DESCRIPTION OF THE TASK
In the forum thread below about filtering a data frame by country, restate the paragraph beginning "I need to select the data" as a short list that keeps its main facts.

0

I have a data frame like this:

x y z country
1 4 1 USA
3 1 1 Canada
0 1 1 Spain
0 2 3 USA
4 1 1 Canada

I need to select the data which countries appear at least 1000 times through all the data frame. Let's say, for example, that only USA and Canada meet that condition. The problem is that I have more than 40 countries and 500000 cases so I can't do it case by case.

I suppose that I need a loop "for" to do so, but I can't figure how to do it.

Admovin
  • 15
  • 3

3 Answers3

0

First get the names of the countries you want. Then subset by those names.

tab <- table(df$country)
mycountries <- names(tab[tab > 1000])
df <- df[df$country %in% mycountries, ]
cory
  • 6,529
  • 3
  • 21
  • 41
0

With data.table and by assuming your dataframe is named df, we can create a variable named count that counts the total number of rows for each country, and then subset to only those countries with >1000 rows:

library(data.table)
setDT(df)

df[ , count := .N, by=country]
df[count > 1000]
DanY
  • 5,920
  • 1
  • 13
  • 33
0

One possible solution using dplyr:

library(dplyr)

df %>%
  group_by(country) %>%
  summarise(count = n()) %>%
  filter(count >= 1000) %>%
  arrange(desc(count))
OzanStats
  • 2,756
  • 1
  • 13
  • 26

DATA
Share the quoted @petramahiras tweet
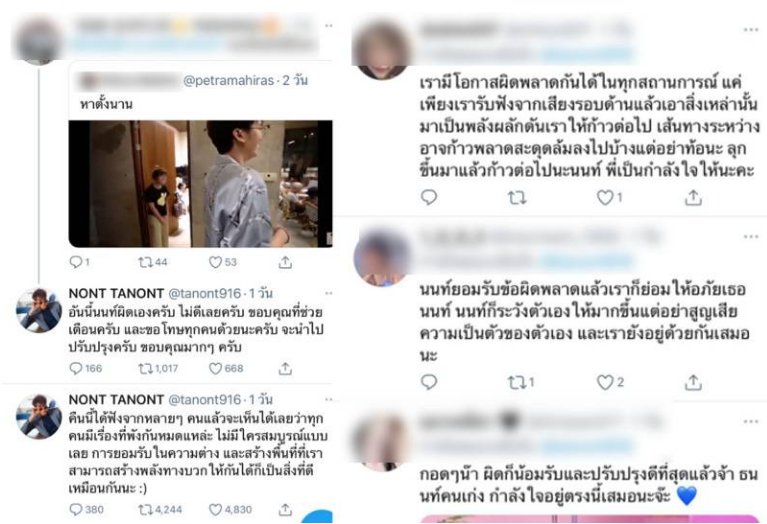Viewport: 767px width, 524px height. pyautogui.click(x=285, y=262)
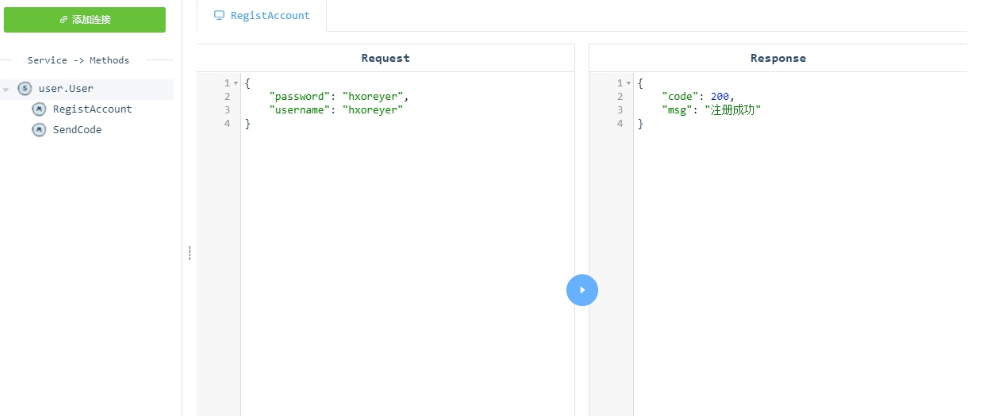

OUTPUT BELOW
- Goal: keep only the data for countries that appear at least 1000 times in the whole data frame.
- Example: suppose only USA and Canada meet that condition.
- Obstacle: there are more than 40 countries and 500000 cases, so doing it case by case is not possible.